Élisabeth Moreno, ministre chargée de l’Égalité entre les femmes et les hommes
Les critiques sur l’insuffisance des moyens mis en œuvre par l’État sont récurrentes. Pour nombre d’associations d’aide aux femmes, le compte n’y est pas. Dans son rapport comparatif entre la France et l’Espagne, souvent présenté comme le modèle en matière de prise en charge des féminicides, publié cette semaine, le centre francilien Hubertine Auclert souligne la différence entre les deux pays. « L’Espagne dépense 16 euros par habitant·e en matière de lutte contre les violences conjugales », soulignent les autrices du rapport. La France, elle, dépense un peu plus de 5 euros par habitant·e (sans compter les dépenses émises par les collectivités locales). « Pour être au même niveau de dépenses publiques que celui consacré à cette politique en Espagne, le budget interministériel français devrait s’élever à 1 milliard d’euros par an », ajoutent-elles. Des demandes qui agacent la ministre. « Le budget du ministère a augmenté de 40 % pour 2021, se défend Élisabeth Moreno. Mais tout ne dépend pas de mon budget et de mon ministère. Tous les efforts mis bout à bout, je peux vous dire qu’il n’y a pas eu un gouvernement qui ait autant mis la lumière et investi sur ce sujet. Alors, on pourrait continuer à investir des milliards, mais tant que les hommes n’auront pas compris qu’ils doivent arrêter ces violences, on n’y arrivera pas. C’est pas à coups de milliards qu’on va tout régler, mais à coups de sensibilisation, d’éducation et de sanctions que nous y parviendrons. »

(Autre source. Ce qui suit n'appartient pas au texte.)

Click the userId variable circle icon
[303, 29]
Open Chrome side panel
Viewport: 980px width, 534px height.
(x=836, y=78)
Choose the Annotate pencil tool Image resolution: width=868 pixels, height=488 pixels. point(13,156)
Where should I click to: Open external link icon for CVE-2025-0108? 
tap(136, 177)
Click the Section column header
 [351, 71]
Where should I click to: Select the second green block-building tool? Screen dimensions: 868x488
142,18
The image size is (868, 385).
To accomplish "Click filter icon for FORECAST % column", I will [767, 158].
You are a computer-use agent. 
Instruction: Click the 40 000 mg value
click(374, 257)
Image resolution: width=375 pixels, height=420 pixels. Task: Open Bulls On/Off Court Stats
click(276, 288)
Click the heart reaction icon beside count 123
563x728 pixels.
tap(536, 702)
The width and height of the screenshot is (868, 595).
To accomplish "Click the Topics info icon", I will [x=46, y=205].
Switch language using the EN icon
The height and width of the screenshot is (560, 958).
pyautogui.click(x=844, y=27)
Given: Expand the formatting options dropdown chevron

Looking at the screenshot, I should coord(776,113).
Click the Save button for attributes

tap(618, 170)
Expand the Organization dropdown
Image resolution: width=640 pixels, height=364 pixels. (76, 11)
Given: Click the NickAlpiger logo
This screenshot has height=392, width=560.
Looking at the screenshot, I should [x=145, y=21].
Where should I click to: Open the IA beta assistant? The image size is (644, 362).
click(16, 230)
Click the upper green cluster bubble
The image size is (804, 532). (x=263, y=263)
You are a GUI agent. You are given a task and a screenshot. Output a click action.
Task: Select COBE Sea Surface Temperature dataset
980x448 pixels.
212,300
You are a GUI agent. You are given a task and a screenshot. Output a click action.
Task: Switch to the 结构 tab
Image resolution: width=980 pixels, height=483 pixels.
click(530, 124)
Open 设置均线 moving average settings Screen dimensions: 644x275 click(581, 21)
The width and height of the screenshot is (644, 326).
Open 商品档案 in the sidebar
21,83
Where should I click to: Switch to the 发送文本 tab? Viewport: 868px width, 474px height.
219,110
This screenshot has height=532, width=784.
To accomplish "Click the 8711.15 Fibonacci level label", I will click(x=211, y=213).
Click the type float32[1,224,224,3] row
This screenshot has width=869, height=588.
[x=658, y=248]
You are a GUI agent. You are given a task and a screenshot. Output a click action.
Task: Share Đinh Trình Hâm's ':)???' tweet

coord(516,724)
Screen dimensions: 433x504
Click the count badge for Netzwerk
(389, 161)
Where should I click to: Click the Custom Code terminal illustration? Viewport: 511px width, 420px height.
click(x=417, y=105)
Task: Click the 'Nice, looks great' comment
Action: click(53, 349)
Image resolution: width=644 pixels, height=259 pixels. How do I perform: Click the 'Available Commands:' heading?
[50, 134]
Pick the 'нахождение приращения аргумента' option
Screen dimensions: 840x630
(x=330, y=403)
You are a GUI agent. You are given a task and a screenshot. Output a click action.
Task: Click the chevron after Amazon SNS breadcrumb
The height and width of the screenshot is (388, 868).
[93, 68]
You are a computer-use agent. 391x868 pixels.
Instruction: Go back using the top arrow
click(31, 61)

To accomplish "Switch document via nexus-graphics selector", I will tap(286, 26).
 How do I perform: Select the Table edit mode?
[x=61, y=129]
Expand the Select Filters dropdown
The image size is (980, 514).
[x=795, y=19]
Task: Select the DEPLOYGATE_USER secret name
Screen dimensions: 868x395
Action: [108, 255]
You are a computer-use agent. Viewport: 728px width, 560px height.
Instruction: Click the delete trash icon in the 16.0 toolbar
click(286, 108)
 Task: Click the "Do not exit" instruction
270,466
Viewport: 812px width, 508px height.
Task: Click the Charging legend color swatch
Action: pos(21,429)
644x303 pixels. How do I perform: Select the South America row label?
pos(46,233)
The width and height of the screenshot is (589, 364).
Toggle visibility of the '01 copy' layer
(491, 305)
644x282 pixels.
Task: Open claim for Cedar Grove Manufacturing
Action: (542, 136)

La ministre s’est aussi employée à dissiper les craintes autour de l’avenir du 3919, le numéro d’écoute des femmes victimes de violences actuellement géré par la Fédération nationale Solidarité Femmes (FNSF) et sur le point d’être soumis à l’ouverture d’un marché public. Selon elle, cette mise en concurrence est une « obligation juridique ». Devant les craintes de désorganisation du réseau existant, voire de reprise en mains par des opérateurs téléphoniques au détriment de l’accueil des femmes, Élisabeth Moreno a tenu à préciser les choses. « Seules les entreprises expertes en matière de violences ou ayant déjà travaillé sur ce sujet seront habilitées à se porter candidates », a‑t-elle insisté. Une opération de déminage face à la polémique autour d’un numéro devenu emblématique dans la lutte contre les violences. En 2019, le 3919 a reçu 97 000 appels. Cette année, le même nombre d’appels a été atteint dès août, en à peine six mois. Une hausse des sollicitations qui s’explique, évidemment, par la crise sanitaire et le confinement du mois de mars qui a fragilisé les femmes en situation de violences. Peu de données sont disponibles au sujet du deuxième confinement, certes différent du premier, mais le ministère assure tout de même avoir enregistré une hausse de 15 % du nombre de tchats sur la plateforme Arretonslesviolences.gouv.fr.